··· Input for this task ···

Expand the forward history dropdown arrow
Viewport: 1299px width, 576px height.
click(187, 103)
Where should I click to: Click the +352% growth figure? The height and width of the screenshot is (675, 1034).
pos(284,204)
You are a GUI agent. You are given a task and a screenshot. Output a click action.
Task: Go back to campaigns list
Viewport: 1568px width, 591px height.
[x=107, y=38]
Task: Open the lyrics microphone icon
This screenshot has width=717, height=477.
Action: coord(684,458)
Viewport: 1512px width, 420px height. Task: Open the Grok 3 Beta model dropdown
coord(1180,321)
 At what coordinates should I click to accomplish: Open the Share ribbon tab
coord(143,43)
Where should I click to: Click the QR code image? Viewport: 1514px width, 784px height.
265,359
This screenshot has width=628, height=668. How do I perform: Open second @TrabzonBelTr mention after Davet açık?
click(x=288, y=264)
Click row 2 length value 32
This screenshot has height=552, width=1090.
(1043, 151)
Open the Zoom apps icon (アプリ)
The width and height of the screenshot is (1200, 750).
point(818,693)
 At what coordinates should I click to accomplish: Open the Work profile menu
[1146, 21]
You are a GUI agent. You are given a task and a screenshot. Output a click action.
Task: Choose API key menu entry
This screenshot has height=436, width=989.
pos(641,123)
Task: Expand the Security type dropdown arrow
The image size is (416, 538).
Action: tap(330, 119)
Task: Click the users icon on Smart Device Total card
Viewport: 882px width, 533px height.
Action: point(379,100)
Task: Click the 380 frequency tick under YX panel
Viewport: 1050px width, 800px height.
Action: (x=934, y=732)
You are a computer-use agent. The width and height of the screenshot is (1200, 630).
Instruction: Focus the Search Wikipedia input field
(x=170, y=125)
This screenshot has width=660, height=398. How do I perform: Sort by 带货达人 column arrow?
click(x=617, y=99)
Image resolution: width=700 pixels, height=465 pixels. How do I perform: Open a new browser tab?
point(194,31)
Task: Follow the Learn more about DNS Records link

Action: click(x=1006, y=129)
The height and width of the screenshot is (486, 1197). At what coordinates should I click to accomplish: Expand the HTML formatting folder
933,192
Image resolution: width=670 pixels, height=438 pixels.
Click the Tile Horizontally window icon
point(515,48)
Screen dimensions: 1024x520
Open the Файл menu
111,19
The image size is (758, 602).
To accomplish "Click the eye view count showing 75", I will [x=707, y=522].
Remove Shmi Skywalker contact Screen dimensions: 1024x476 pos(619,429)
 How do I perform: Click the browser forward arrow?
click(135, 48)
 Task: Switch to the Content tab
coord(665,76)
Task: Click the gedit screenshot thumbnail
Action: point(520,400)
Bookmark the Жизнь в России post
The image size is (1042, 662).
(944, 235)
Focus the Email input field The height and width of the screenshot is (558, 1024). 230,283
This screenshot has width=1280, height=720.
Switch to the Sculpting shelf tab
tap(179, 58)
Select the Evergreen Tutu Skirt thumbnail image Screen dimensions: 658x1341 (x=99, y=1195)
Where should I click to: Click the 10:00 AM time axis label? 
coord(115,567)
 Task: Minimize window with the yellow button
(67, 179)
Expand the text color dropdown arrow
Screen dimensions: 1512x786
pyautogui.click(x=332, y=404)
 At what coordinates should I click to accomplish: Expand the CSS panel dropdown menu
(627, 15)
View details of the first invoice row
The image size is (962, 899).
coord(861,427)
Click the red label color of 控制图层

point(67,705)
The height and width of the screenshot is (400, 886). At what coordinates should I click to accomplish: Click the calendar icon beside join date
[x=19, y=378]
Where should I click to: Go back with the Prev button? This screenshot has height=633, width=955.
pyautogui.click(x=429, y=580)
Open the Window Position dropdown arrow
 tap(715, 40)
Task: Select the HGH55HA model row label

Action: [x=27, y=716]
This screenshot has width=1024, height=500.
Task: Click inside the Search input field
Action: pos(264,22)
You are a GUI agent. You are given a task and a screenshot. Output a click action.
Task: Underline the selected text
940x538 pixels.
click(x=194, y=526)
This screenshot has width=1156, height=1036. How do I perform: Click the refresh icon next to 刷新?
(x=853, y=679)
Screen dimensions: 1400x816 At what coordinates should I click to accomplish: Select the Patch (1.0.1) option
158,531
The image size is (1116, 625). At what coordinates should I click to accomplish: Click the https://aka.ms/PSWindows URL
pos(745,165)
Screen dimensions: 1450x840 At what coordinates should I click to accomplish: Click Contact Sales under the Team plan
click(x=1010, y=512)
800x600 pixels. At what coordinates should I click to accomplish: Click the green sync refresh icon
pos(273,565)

···

Copy out each record, keeping every word as it is.

Expand the forward history dropdown arrow
Viewport: 1299px width, 576px height.
click(187, 103)
Where should I click to: Click the +352% growth figure? The height and width of the screenshot is (675, 1034).
pos(284,204)
You are a GUI agent. You are given a task and a screenshot. Output a click action.
Task: Go back to campaigns list
Viewport: 1568px width, 591px height.
[x=107, y=38]
Task: Open the lyrics microphone icon
This screenshot has width=717, height=477.
Action: coord(684,458)
Viewport: 1512px width, 420px height. Task: Open the Grok 3 Beta model dropdown
coord(1180,321)
 At what coordinates should I click to accomplish: Open the Share ribbon tab
coord(143,43)
Where should I click to: Click the QR code image? Viewport: 1514px width, 784px height.
265,359
This screenshot has width=628, height=668. How do I perform: Open second @TrabzonBelTr mention after Davet açık?
click(x=288, y=264)
Click row 2 length value 32
This screenshot has height=552, width=1090.
(1043, 151)
Open the Zoom apps icon (アプリ)
The width and height of the screenshot is (1200, 750).
point(818,693)
 At what coordinates should I click to accomplish: Open the Work profile menu
[1146, 21]
You are a GUI agent. You are given a task and a screenshot. Output a click action.
Task: Choose API key menu entry
This screenshot has height=436, width=989.
pos(641,123)
Task: Expand the Security type dropdown arrow
The image size is (416, 538).
Action: tap(330, 119)
Task: Click the users icon on Smart Device Total card
Viewport: 882px width, 533px height.
Action: point(379,100)
Task: Click the 380 frequency tick under YX panel
Viewport: 1050px width, 800px height.
Action: (x=934, y=732)
You are a computer-use agent. The width and height of the screenshot is (1200, 630).
Instruction: Focus the Search Wikipedia input field
(x=170, y=125)
This screenshot has width=660, height=398. How do I perform: Sort by 带货达人 column arrow?
click(x=617, y=99)
Image resolution: width=700 pixels, height=465 pixels. How do I perform: Open a new browser tab?
point(194,31)
Task: Follow the Learn more about DNS Records link

Action: click(x=1006, y=129)
The height and width of the screenshot is (486, 1197). At what coordinates should I click to accomplish: Expand the HTML formatting folder
933,192
Image resolution: width=670 pixels, height=438 pixels.
Click the Tile Horizontally window icon
point(515,48)
Screen dimensions: 1024x520
Open the Файл menu
111,19
The image size is (758, 602).
To accomplish "Click the eye view count showing 75", I will [x=707, y=522].
Remove Shmi Skywalker contact Screen dimensions: 1024x476 pos(619,429)
 How do I perform: Click the browser forward arrow?
click(135, 48)
 Task: Switch to the Content tab
coord(665,76)
Task: Click the gedit screenshot thumbnail
Action: point(520,400)
Bookmark the Жизнь в России post
The image size is (1042, 662).
(944, 235)
Focus the Email input field The height and width of the screenshot is (558, 1024). 230,283
This screenshot has width=1280, height=720.
Switch to the Sculpting shelf tab
tap(179, 58)
Select the Evergreen Tutu Skirt thumbnail image Screen dimensions: 658x1341 (x=99, y=1195)
Where should I click to: Click the 10:00 AM time axis label? 
coord(115,567)
 Task: Minimize window with the yellow button
(67, 179)
Expand the text color dropdown arrow
Screen dimensions: 1512x786
pyautogui.click(x=332, y=404)
 At what coordinates should I click to accomplish: Expand the CSS panel dropdown menu
(627, 15)
View details of the first invoice row
The image size is (962, 899).
coord(861,427)
Click the red label color of 控制图层

point(67,705)
The height and width of the screenshot is (400, 886). At what coordinates should I click to accomplish: Click the calendar icon beside join date
[x=19, y=378]
Where should I click to: Go back with the Prev button? This screenshot has height=633, width=955.
pyautogui.click(x=429, y=580)
Open the Window Position dropdown arrow
 tap(715, 40)
Task: Select the HGH55HA model row label

Action: [x=27, y=716]
This screenshot has width=1024, height=500.
Task: Click inside the Search input field
Action: pos(264,22)
You are a GUI agent. You are given a task and a screenshot. Output a click action.
Task: Underline the selected text
940x538 pixels.
click(x=194, y=526)
This screenshot has width=1156, height=1036. How do I perform: Click the refresh icon next to 刷新?
(x=853, y=679)
Screen dimensions: 1400x816 At what coordinates should I click to accomplish: Select the Patch (1.0.1) option
158,531
The image size is (1116, 625). At what coordinates should I click to accomplish: Click the https://aka.ms/PSWindows URL
pos(745,165)
Screen dimensions: 1450x840 At what coordinates should I click to accomplish: Click Contact Sales under the Team plan
click(x=1010, y=512)
800x600 pixels. At what coordinates should I click to accomplish: Click the green sync refresh icon
pos(273,565)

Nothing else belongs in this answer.